Tim Urbanowicz, Chief Investment Strategist at Innovator Capital Management, remarked, “That’s the dark side of AI. It’s crucial to be aware of this, as many industries may face disruption, presenting a significant threat.”
Companies such as C.H. Robinson (CHRW) and Universal Logistics (ULH) reported losses of 11% and 9%, respectively, after a Florida firm unveiled a new tool capable of increasing freight volumes without additional staffing.
The anxiety surrounding AI also impacted wealth management firms like Charles Schwab (SCHW) and Raymond James (RJF), with shares declining by 10% and 8% for the week. This followed the rollout of an AI-driven tax tool that enables advisers to tailor strategies for clients, raising concerns over the pressure on the industry’s high advisory fees.
The so-called “AI scare trade” has proliferated beyond software stocks, which have recently suffered due to concerns about AI’s potential to disrupt traditional roles in major enterprise companies like Salesforce (CRM) and ServiceNow (NOW). The Tech-Software Sector ETF (IGV) has plunged 22% year-to-date, although some Wall Street analysts believe this sell-off may be excessive.

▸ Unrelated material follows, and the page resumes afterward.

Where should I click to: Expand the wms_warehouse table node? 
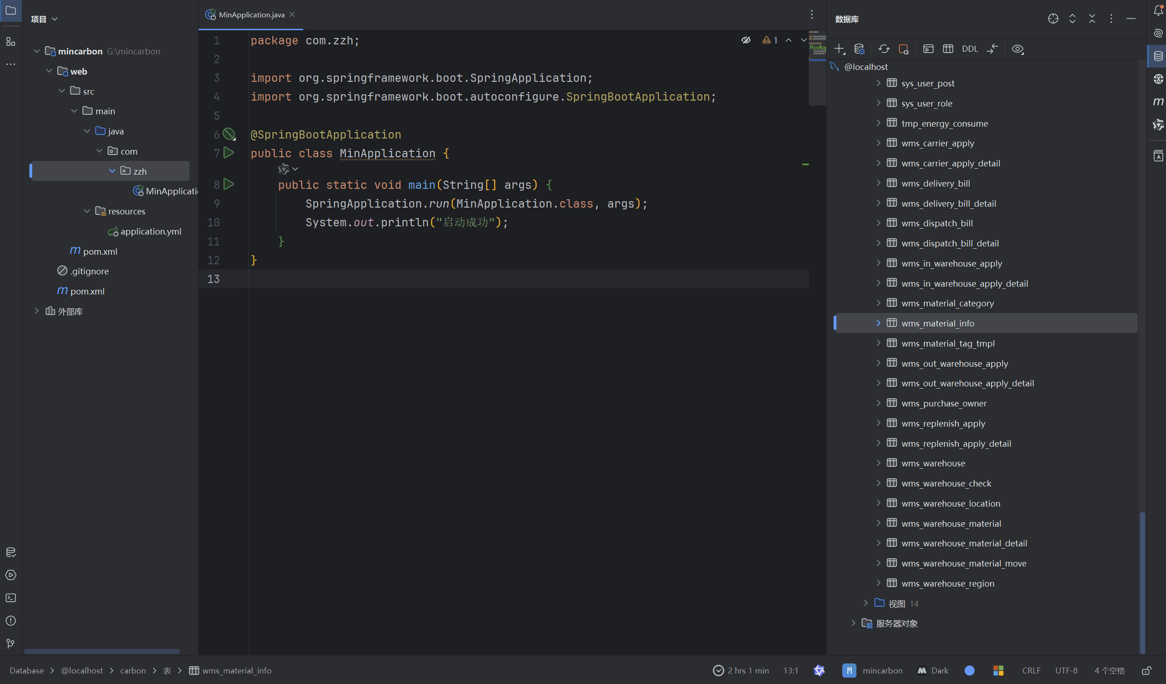[x=878, y=463]
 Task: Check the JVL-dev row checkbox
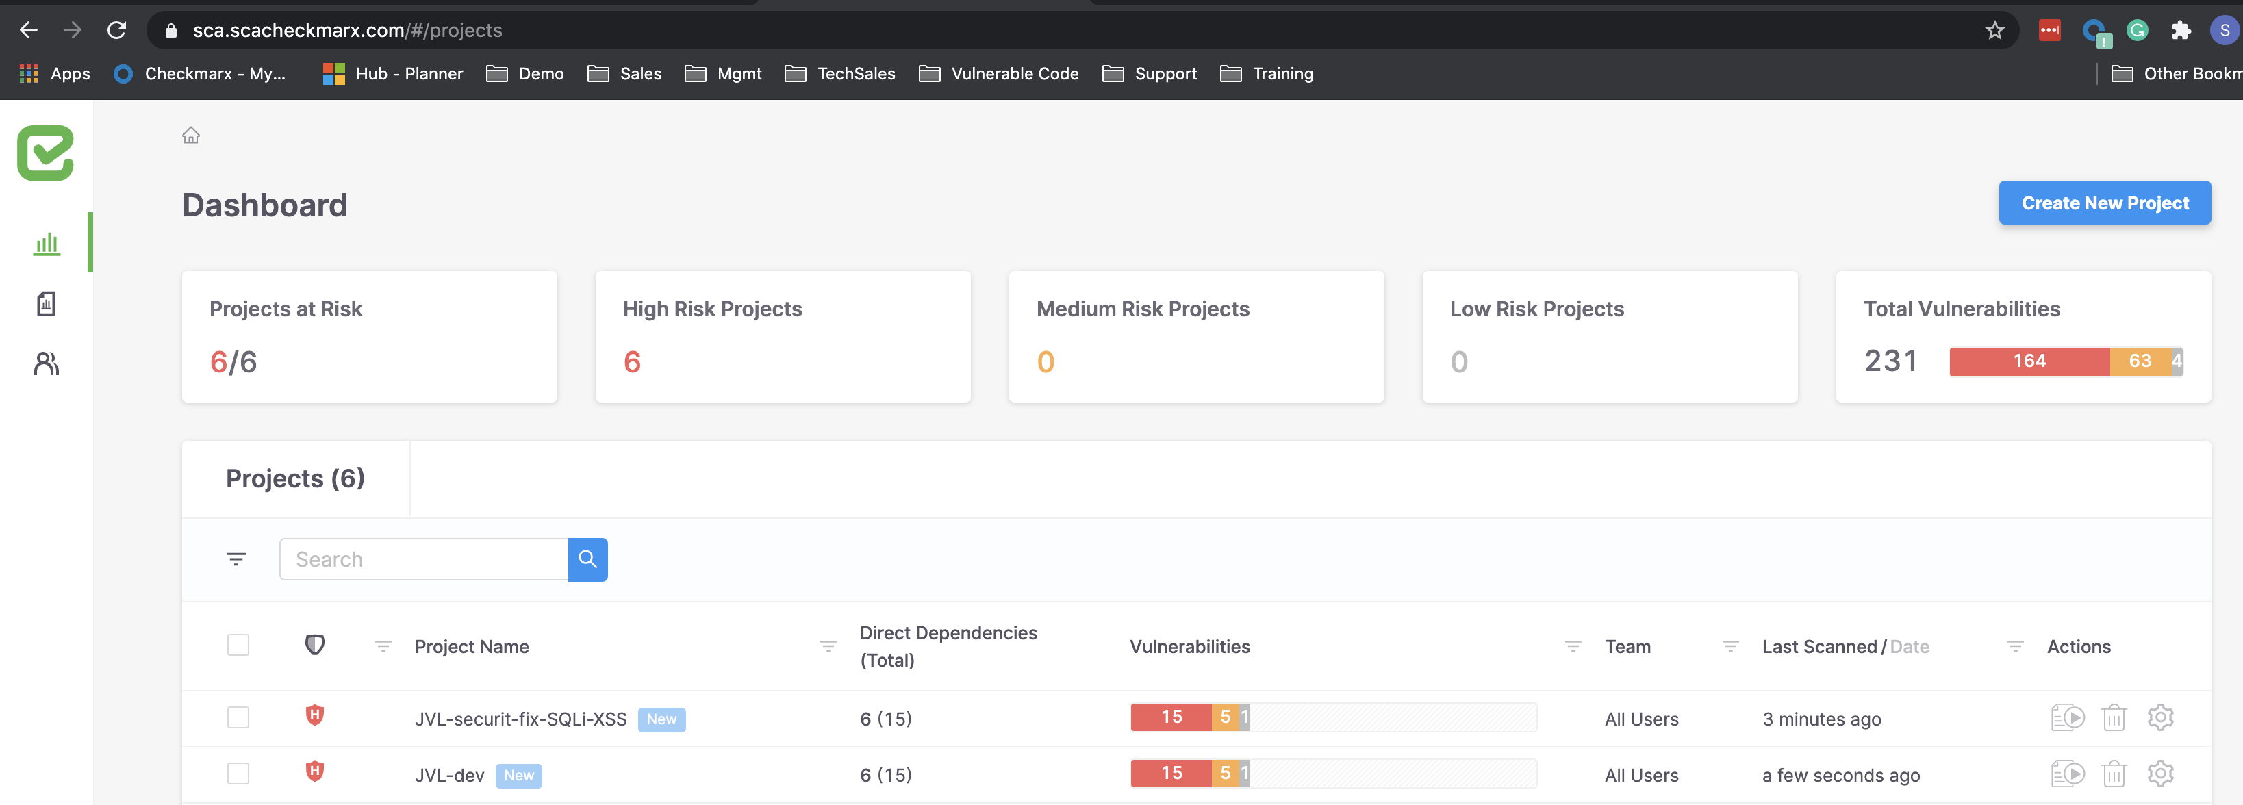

Urbanowicz expressed concerns about whether the lowest prices have been reached, stating that profit margins in this sector are still strong, and valuations remain high. Nonetheless, he anticipates a “very supportive backdrop” for stocks, forecasting the S&P 500 to reach 7,600 by year-end.
Favorable conditions are attributed to a supportive regulatory environment from the previous administration, alongside corporate tax motivations and growth in other sectors. Sectors like Energy (XLE), Consumer Staples (XLP), and Materials (XLB) have all seen double-digit growth, contrasting with the Technology sector, which is down 2.5% this year.